TASK GOAL> Below are some records; reproduce every one of them exactly.

GIVEN DATA>
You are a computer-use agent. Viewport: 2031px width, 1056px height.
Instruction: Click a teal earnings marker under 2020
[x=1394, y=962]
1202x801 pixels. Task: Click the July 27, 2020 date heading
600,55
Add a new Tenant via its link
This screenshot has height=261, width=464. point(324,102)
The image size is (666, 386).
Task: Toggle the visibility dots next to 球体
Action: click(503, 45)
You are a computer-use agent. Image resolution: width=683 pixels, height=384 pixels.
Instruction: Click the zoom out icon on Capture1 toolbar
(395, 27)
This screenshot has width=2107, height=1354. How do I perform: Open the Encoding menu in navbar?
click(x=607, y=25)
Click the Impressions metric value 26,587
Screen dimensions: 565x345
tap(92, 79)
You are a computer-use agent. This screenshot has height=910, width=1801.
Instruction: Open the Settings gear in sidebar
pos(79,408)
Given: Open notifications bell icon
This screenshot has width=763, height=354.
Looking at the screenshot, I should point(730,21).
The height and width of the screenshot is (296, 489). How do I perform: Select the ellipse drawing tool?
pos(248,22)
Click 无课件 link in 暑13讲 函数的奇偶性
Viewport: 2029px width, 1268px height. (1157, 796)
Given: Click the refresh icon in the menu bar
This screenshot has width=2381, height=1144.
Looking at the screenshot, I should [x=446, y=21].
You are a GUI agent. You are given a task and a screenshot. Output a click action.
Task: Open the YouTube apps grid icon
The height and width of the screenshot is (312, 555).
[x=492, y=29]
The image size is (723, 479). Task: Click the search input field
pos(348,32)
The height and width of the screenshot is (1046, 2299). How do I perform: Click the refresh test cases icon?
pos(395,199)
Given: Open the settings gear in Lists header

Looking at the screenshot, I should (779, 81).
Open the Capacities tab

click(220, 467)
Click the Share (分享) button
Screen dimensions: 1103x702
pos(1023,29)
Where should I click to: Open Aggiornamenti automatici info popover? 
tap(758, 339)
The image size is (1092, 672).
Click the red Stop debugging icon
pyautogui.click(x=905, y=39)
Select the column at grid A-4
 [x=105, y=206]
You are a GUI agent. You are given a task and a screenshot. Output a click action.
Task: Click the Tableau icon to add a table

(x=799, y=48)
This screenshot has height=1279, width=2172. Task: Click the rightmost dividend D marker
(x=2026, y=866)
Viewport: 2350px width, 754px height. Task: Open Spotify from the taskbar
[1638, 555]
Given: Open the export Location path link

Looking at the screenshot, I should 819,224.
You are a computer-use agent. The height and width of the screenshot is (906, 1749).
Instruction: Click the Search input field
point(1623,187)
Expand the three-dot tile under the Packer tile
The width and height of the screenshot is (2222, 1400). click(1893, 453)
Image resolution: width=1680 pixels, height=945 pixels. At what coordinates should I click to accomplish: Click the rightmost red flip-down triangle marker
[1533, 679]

RESULT OF THE TASK>
You are a computer-use agent. Viewport: 2031px width, 1056px height.
Instruction: Click a teal earnings marker under 2020
[x=1394, y=962]
1202x801 pixels. Task: Click the July 27, 2020 date heading
600,55
Add a new Tenant via its link
This screenshot has height=261, width=464. point(324,102)
The image size is (666, 386).
Task: Toggle the visibility dots next to 球体
Action: click(503, 45)
You are a computer-use agent. Image resolution: width=683 pixels, height=384 pixels.
Instruction: Click the zoom out icon on Capture1 toolbar
(395, 27)
This screenshot has width=2107, height=1354. How do I perform: Open the Encoding menu in navbar?
click(x=607, y=25)
Click the Impressions metric value 26,587
Screen dimensions: 565x345
tap(92, 79)
You are a computer-use agent. This screenshot has height=910, width=1801.
Instruction: Open the Settings gear in sidebar
pos(79,408)
Given: Open notifications bell icon
This screenshot has width=763, height=354.
Looking at the screenshot, I should point(730,21).
The height and width of the screenshot is (296, 489). How do I perform: Select the ellipse drawing tool?
pos(248,22)
Click 无课件 link in 暑13讲 函数的奇偶性
Viewport: 2029px width, 1268px height. (1157, 796)
Given: Click the refresh icon in the menu bar
This screenshot has width=2381, height=1144.
Looking at the screenshot, I should [x=446, y=21].
You are a GUI agent. You are given a task and a screenshot. Output a click action.
Task: Open the YouTube apps grid icon
The height and width of the screenshot is (312, 555).
[x=492, y=29]
The image size is (723, 479). Task: Click the search input field
pos(348,32)
The height and width of the screenshot is (1046, 2299). How do I perform: Click the refresh test cases icon?
pos(395,199)
Given: Open the settings gear in Lists header

Looking at the screenshot, I should (779, 81).
Open the Capacities tab

click(220, 467)
Click the Share (分享) button
Screen dimensions: 1103x702
pos(1023,29)
Where should I click to: Open Aggiornamenti automatici info popover? 
tap(758, 339)
The image size is (1092, 672).
Click the red Stop debugging icon
pyautogui.click(x=905, y=39)
Select the column at grid A-4
 [x=105, y=206]
You are a GUI agent. You are given a task and a screenshot. Output a click action.
Task: Click the Tableau icon to add a table

(x=799, y=48)
This screenshot has height=1279, width=2172. Task: Click the rightmost dividend D marker
(x=2026, y=866)
Viewport: 2350px width, 754px height. Task: Open Spotify from the taskbar
[1638, 555]
Given: Open the export Location path link

Looking at the screenshot, I should 819,224.
You are a computer-use agent. The height and width of the screenshot is (906, 1749).
Instruction: Click the Search input field
point(1623,187)
Expand the three-dot tile under the Packer tile
The width and height of the screenshot is (2222, 1400). click(1893, 453)
Image resolution: width=1680 pixels, height=945 pixels. At what coordinates should I click to accomplish: Click the rightmost red flip-down triangle marker
[1533, 679]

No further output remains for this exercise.